Rewrite the items below as a numbered list, dropping any blank lines.
_____
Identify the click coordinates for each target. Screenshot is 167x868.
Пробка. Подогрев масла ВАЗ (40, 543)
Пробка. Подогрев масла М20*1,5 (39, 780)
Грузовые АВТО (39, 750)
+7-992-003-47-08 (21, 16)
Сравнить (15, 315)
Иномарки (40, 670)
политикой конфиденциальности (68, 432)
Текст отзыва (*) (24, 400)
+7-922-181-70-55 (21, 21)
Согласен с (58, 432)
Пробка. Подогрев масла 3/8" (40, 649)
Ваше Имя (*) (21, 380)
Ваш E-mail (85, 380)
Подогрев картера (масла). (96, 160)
_____
» **Response to this exercise**:
1. Identify the click coordinates for each target. Screenshot is 167x868.
2. Пробка. Подогрев масла ВАЗ (40, 543)
3. Пробка. Подогрев масла М20*1,5 (39, 780)
4. Грузовые АВТО (39, 750)
5. +7-992-003-47-08 (21, 16)
6. Сравнить (15, 315)
7. Иномарки (40, 670)
8. политикой конфиденциальности (68, 432)
9. Текст отзыва (*) (24, 400)
10. +7-922-181-70-55 (21, 21)
11. Согласен с (58, 432)
12. Пробка. Подогрев масла 3/8" (40, 649)
13. Ваше Имя (*) (21, 380)
14. Ваш E-mail (85, 380)
15. Подогрев картера (масла). (96, 160)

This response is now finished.